Enter Internet coupons. Their promise of delivering personalized offers might allow manufacturers to use coupons to build brand and attack the switching-behavior problem without drawing consumer ire.

“The Internet offers marketers the ability to hit the right people with the right offer at the right time,” Egan said.

Case in point: In February, another PlanetU client, Dick's Supermarket, Platteville, WI, began offering personalized discount offers to Savings Club cardholders who enter their profiles on the company's Web site at www.dickssupermarket.com.

Unlike other Internet coupon programs, Dick's is paperless. Members log onto its site with a pass code and select offers. The discounts are tallied automatically during checkout on products in the members' shopping carts when they swipe their cards. To promote with coupons and still avoid rewarding switchers, Dick's can offer nonusers of a product an aggressive trial offer, while heavy users get discount coupons on a large purchase of the same product.

Dick's also has timing options unheard of in traditional couponing. The grocer took advantage of a snowstorm report last winter to offer Savings Club members discounts on hot-chocolate mix purchases three days before the storm hit.

“We could never have put a Sunday-insert coupon into the paper that quickly,” said Ken Robb, senior vice president of marketing at Dick's, but he declined to give response rates for the hot chocolate effort.

Savings Club members are redeeming 20 percent of the offers they select on the grocer's Web site, usually within a week, Robb said.

“The implication is that the consumer has a higher sense of ownership and a higher propensity to buy the product,” he said.

There are a slew of online coupon efforts under way, but PlanetU's main competitor in the consumer packaged goods arena is SuperMarkets Online Inc., Greenwich, CT, the Internet arm of in-store marketer Catalina Marketing Corp. Supermarkets Online launched a Web coupon program called ValuPage in January and has signed on 40 manufacturers, including Nabisco and General Mills.

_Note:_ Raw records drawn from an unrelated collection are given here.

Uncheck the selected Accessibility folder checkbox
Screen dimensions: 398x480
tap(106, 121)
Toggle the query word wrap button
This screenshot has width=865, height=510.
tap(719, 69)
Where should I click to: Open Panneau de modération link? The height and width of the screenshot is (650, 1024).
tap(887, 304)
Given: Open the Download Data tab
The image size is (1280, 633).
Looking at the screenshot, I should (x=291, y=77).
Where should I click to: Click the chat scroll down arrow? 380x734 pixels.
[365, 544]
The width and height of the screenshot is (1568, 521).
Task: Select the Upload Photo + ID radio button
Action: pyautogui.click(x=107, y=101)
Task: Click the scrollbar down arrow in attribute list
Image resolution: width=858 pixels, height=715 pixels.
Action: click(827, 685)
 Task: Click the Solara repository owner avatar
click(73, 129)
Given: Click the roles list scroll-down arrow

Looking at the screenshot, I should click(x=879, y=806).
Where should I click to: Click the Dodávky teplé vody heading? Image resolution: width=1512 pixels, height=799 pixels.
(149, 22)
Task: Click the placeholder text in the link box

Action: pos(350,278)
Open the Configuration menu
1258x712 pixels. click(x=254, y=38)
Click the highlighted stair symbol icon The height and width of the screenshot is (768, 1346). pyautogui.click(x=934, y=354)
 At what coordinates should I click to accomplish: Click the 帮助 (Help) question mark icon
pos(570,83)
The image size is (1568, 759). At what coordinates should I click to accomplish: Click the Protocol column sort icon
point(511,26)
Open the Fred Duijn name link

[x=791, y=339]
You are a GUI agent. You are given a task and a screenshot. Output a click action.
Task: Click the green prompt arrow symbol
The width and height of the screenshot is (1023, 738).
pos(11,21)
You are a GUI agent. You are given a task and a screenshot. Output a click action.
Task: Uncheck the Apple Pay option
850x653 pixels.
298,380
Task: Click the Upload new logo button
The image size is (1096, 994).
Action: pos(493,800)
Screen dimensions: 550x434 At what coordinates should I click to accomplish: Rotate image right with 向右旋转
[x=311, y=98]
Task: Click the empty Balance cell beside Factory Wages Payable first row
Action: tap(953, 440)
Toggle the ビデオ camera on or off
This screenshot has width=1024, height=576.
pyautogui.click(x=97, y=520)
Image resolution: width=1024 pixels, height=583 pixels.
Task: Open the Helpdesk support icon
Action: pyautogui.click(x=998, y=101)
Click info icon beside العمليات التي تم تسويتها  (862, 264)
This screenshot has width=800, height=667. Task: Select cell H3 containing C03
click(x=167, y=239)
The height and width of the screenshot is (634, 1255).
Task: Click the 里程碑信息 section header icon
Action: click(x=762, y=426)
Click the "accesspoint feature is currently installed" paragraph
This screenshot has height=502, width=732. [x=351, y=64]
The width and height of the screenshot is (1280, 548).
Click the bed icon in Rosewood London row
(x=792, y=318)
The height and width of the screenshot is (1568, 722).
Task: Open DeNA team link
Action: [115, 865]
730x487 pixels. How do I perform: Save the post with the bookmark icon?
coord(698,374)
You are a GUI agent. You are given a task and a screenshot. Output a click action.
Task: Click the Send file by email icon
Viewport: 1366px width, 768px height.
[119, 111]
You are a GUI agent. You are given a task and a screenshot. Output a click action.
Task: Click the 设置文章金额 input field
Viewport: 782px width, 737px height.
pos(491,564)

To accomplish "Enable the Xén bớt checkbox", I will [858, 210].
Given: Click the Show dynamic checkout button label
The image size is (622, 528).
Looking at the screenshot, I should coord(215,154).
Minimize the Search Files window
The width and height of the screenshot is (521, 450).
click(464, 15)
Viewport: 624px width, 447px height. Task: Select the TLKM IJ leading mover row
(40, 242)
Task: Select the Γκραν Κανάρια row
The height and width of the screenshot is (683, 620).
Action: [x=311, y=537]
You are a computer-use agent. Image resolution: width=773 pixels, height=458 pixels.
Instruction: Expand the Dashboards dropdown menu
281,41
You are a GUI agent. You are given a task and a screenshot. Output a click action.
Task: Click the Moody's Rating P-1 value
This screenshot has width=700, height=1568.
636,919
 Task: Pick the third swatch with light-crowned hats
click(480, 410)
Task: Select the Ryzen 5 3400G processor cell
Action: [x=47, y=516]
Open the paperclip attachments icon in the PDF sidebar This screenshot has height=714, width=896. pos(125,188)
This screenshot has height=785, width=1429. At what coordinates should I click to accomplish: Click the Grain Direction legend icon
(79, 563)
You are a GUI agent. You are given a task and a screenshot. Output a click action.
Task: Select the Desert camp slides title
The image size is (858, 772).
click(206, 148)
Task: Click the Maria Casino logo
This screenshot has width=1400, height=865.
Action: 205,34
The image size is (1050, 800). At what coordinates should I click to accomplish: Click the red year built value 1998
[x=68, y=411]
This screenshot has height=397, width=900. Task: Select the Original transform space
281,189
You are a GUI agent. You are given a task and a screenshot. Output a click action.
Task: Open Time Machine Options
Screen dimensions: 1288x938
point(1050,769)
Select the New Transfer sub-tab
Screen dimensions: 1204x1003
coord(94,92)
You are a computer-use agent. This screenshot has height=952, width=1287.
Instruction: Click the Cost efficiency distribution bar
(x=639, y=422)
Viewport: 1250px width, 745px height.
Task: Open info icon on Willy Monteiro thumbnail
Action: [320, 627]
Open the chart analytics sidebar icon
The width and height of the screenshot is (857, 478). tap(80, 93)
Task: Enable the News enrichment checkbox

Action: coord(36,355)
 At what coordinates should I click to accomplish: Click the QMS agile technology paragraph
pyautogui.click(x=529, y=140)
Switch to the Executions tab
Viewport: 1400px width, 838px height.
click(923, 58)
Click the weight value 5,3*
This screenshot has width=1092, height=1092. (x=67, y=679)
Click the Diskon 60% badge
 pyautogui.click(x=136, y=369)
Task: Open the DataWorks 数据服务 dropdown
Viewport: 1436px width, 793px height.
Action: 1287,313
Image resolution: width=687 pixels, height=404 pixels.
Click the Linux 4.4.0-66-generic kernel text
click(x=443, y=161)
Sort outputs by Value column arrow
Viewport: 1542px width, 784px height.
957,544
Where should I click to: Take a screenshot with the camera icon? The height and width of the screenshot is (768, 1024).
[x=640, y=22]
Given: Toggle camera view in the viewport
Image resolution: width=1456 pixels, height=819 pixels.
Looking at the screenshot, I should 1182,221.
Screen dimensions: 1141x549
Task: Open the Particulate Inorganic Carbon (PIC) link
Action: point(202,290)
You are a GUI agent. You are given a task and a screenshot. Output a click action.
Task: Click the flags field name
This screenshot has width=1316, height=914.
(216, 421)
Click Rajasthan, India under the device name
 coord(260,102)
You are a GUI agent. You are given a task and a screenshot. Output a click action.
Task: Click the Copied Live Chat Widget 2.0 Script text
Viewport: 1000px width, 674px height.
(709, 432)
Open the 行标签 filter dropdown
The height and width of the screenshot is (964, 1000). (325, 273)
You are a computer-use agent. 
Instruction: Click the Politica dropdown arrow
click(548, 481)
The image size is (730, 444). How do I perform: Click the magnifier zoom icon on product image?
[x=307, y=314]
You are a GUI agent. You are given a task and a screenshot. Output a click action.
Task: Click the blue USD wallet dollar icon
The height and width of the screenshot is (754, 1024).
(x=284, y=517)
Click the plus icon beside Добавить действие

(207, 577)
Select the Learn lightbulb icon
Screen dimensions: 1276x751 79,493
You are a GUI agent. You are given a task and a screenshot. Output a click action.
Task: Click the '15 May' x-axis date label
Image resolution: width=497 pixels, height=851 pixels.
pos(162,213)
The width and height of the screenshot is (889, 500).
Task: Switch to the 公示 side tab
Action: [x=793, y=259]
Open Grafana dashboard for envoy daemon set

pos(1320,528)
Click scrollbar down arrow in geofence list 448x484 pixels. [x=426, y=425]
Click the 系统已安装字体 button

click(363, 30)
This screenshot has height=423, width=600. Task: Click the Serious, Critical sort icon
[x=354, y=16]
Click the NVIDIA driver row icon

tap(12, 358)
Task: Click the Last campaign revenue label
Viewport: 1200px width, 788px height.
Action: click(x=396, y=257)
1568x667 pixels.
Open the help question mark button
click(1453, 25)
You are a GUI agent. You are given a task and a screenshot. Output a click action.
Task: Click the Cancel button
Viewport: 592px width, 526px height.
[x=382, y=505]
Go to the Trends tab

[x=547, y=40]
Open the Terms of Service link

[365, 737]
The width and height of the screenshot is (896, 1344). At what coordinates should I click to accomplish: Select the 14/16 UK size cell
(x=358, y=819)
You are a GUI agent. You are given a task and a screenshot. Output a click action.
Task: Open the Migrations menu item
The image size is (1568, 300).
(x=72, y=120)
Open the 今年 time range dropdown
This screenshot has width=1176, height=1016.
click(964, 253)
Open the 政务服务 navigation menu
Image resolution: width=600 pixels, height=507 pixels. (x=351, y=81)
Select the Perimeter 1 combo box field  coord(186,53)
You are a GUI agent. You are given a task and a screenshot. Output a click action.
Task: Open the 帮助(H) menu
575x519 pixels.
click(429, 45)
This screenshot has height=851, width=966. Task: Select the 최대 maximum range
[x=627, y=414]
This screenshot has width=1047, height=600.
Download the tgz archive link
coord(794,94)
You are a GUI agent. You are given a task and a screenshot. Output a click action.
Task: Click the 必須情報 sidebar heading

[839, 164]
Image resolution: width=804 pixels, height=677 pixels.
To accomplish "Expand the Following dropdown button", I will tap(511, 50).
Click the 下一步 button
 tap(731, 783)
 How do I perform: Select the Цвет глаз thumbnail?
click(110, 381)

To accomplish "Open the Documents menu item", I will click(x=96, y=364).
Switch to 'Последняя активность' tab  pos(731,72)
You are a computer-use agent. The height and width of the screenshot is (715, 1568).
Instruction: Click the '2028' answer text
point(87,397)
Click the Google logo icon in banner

To participate in ValuPage promotions, consumers enter their ZIP codes at www.supermarkets.com to get a list of participating local retailers. Once the consumer chooses a retailer, Supermarkets.com returns a “ValuPage” with single bar code and a series of offers valid for the current week using “Web Bucks” as the reward (as in “Buy any package of Huggies diapers and earn $1.50 in Web Bucks”).

Consumers print the ValuPages on their home printers and give them to cashiers during checkout. When the bar code is scanned, a printer attached to the cash register produces a corresponding number of Web Bucks for each ValuPage product in the cart. The Web Bucks are redeemable for discounts on any purchase made — excluding milk, liquor and tobacco — on the next visit to the store. SuperMarkets Online says 8,000 stores accept Web bucks.

Two weeks ago, more than 186,000 people downloaded ValuPage shopping lists and bought more than 100,000 products, according to SuperMarkets Online president David Rochon.

“That's a terrific conversion rate,” he said.